Problem statement:
Output everything from the start of the material down to the line containing "pos(1360,369)" as a numbered list, skipping blank lines and leaving out the pictures.

Saved data entries:
------------------------------------
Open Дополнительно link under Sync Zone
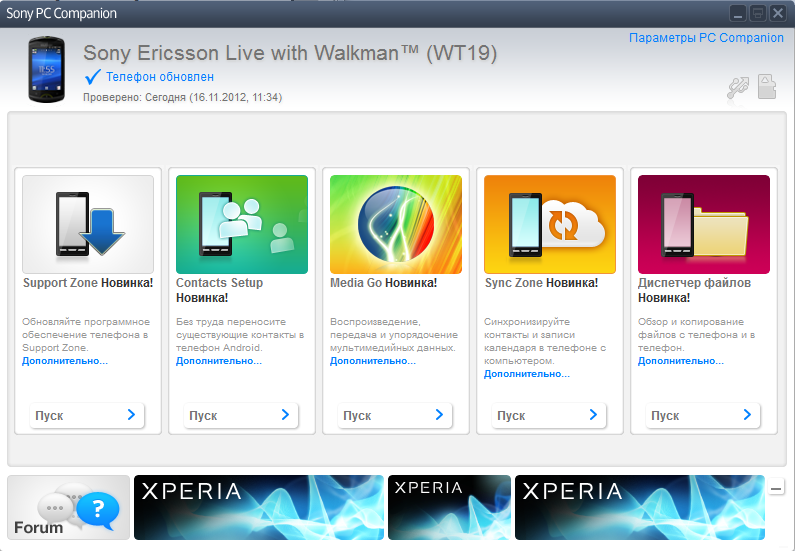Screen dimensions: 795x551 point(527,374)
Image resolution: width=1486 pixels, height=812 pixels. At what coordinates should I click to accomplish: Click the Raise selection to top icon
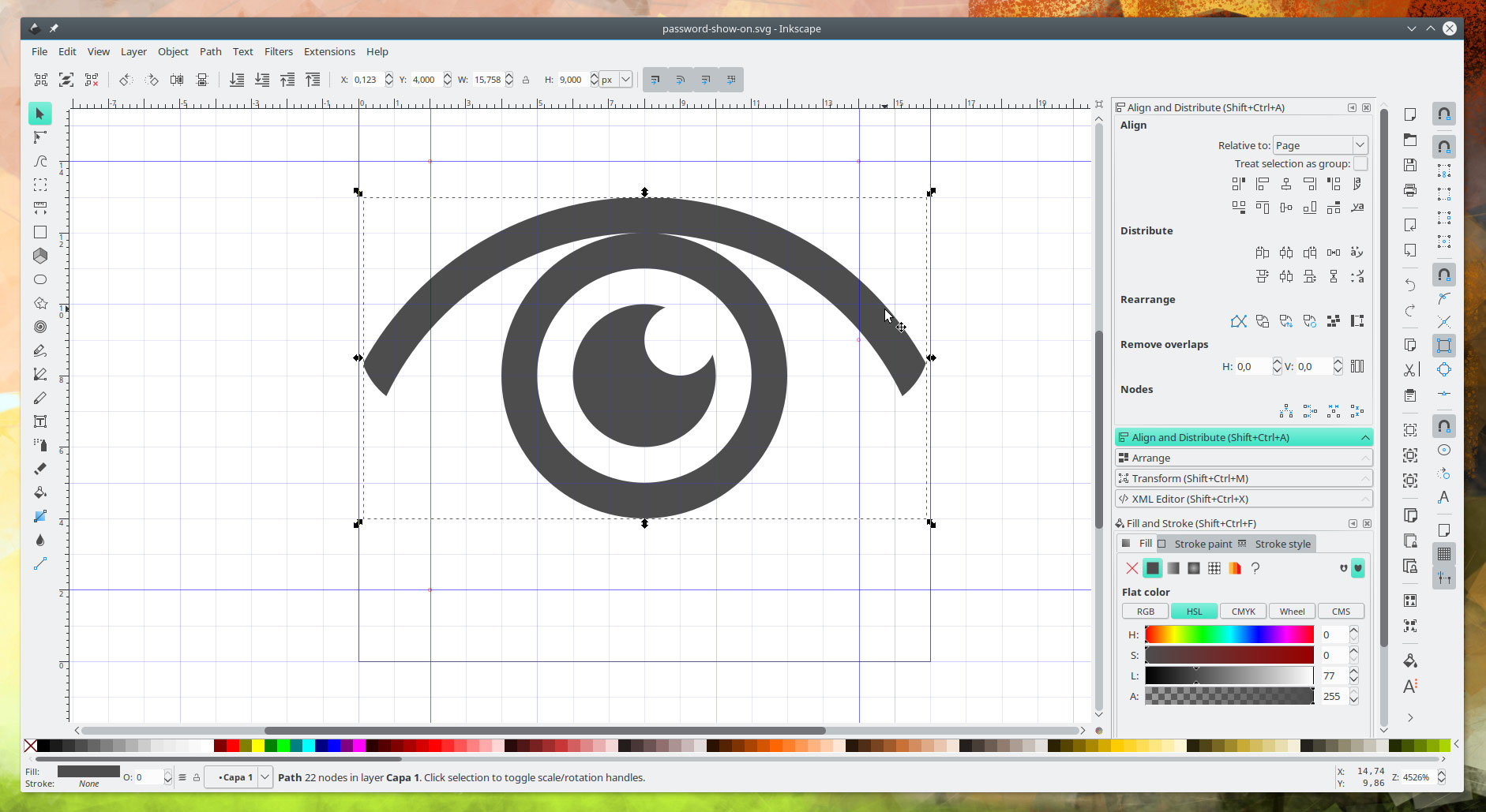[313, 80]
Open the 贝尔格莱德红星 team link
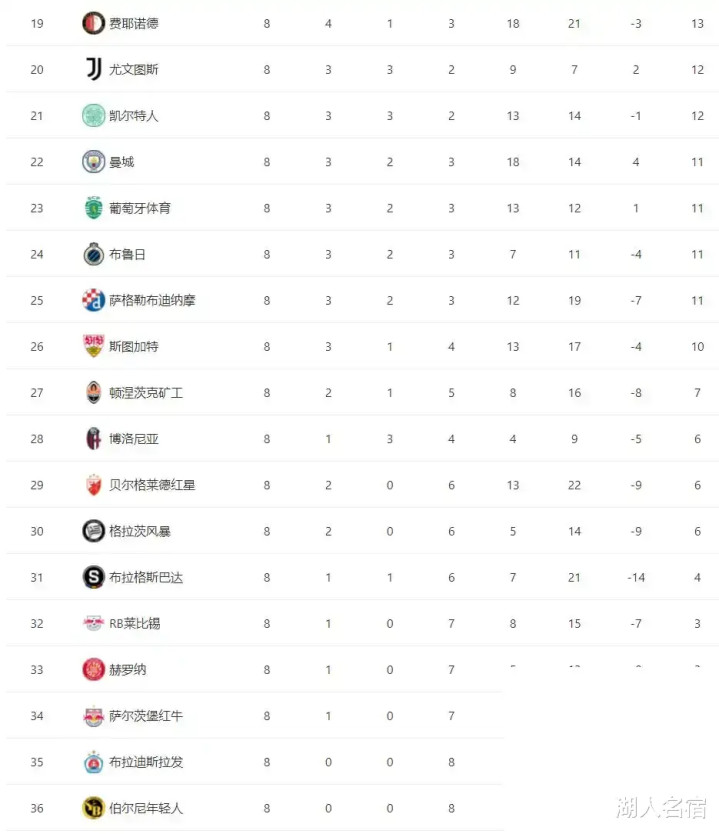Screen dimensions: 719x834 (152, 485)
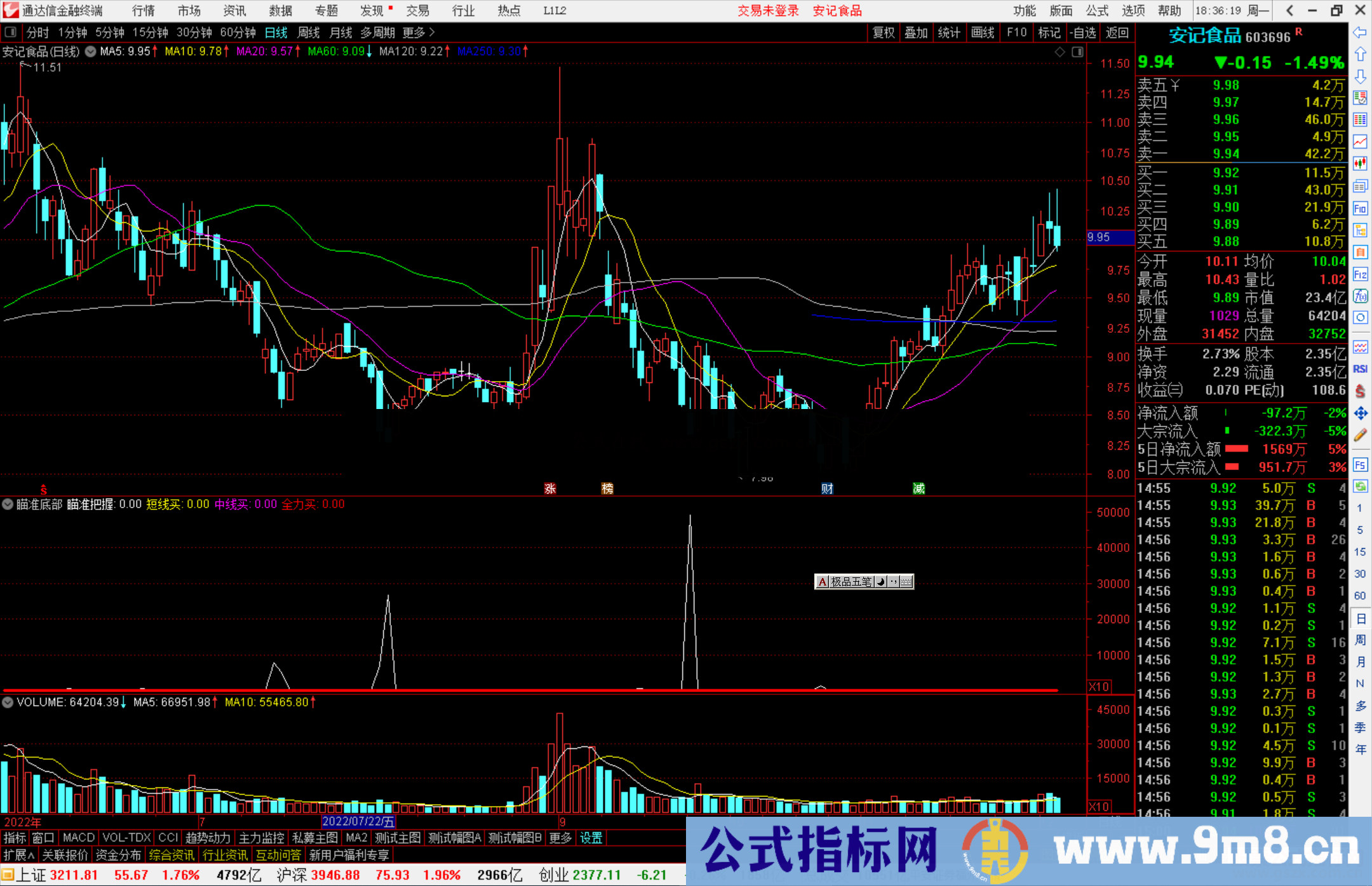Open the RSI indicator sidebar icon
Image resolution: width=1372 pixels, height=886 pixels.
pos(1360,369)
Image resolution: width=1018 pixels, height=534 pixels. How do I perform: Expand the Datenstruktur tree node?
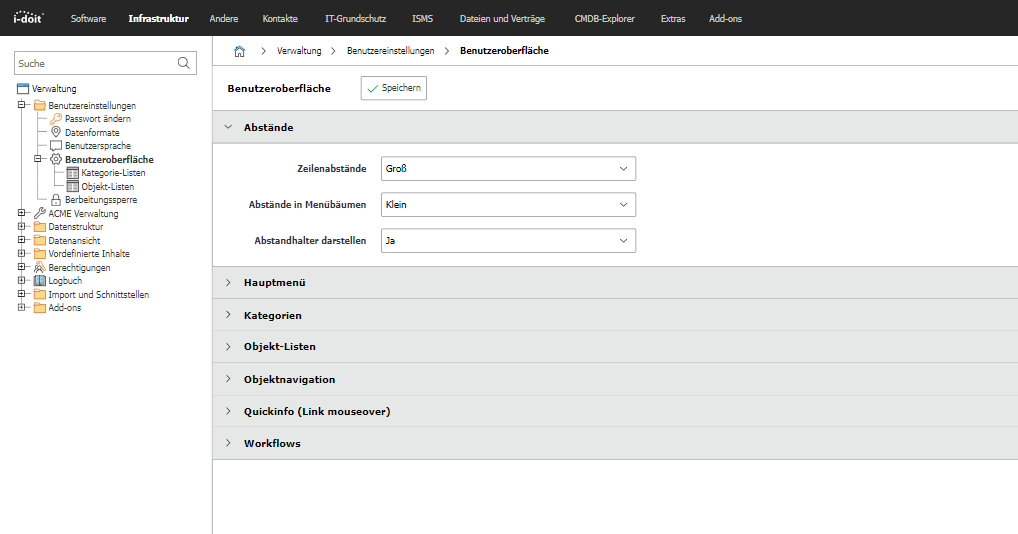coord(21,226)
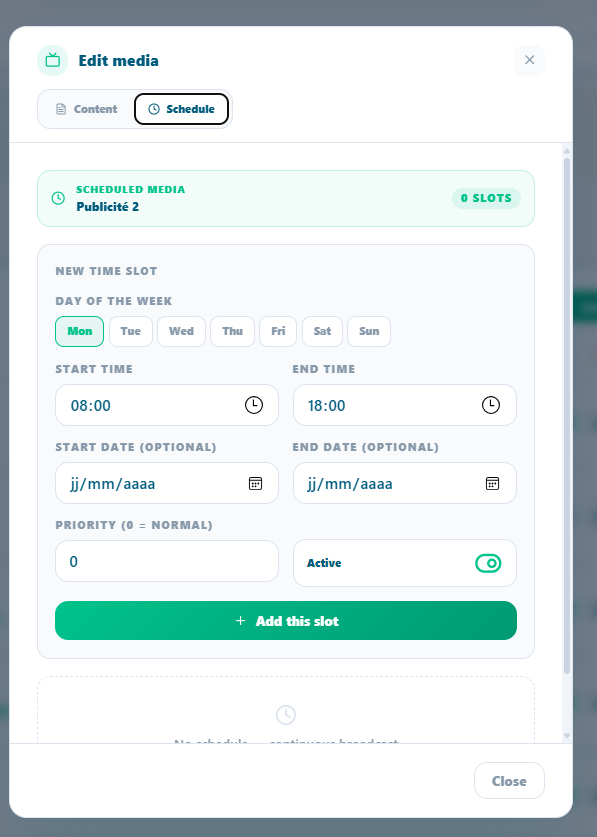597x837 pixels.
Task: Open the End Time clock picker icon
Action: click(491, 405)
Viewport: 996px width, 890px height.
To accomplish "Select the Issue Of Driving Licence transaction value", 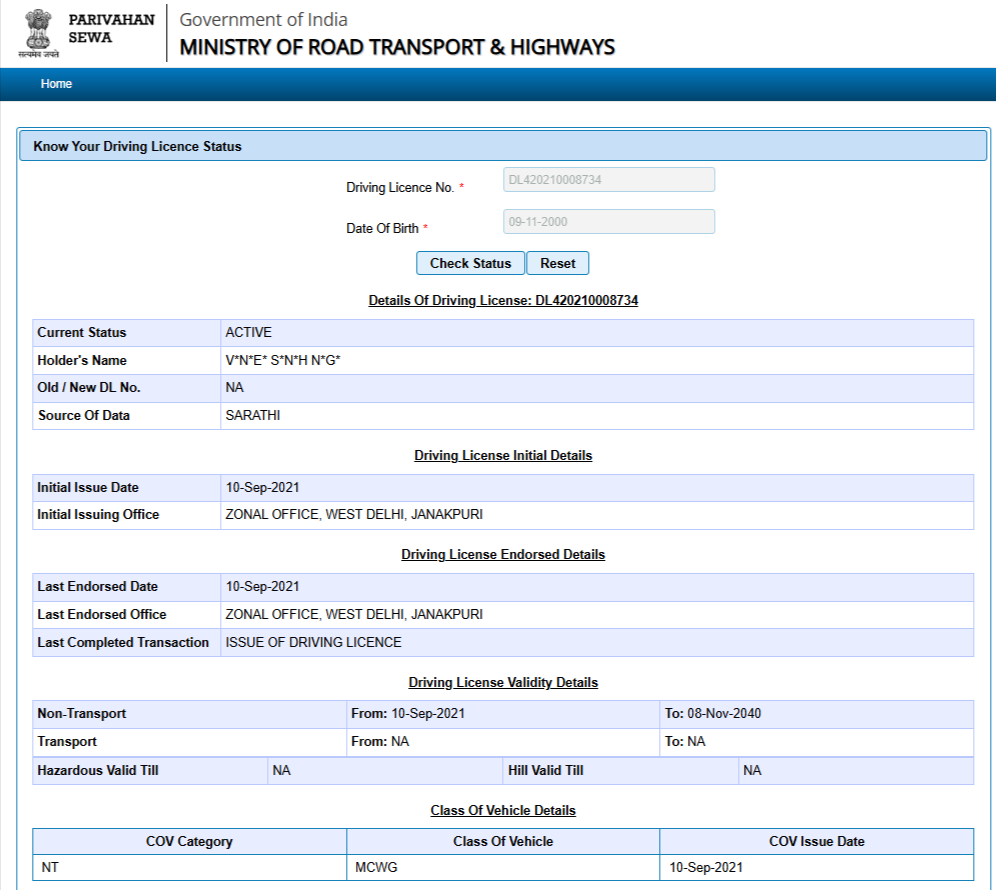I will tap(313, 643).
------------------------------------
Final result:
1. Open Дополнительно link under Sync Zone
2. Screen dimensions: 795x551 point(527,374)
3. Image resolution: width=1486 pixels, height=812 pixels. At what coordinates should I click to accomplish: Click the Raise selection to top icon
4. [313, 80]
5. Open the 贝尔格莱德红星 team link
6. Screen dimensions: 719x834 (152, 485)
7. Open the RSI indicator sidebar icon
8. Image resolution: width=1372 pixels, height=886 pixels.
9. pos(1360,369)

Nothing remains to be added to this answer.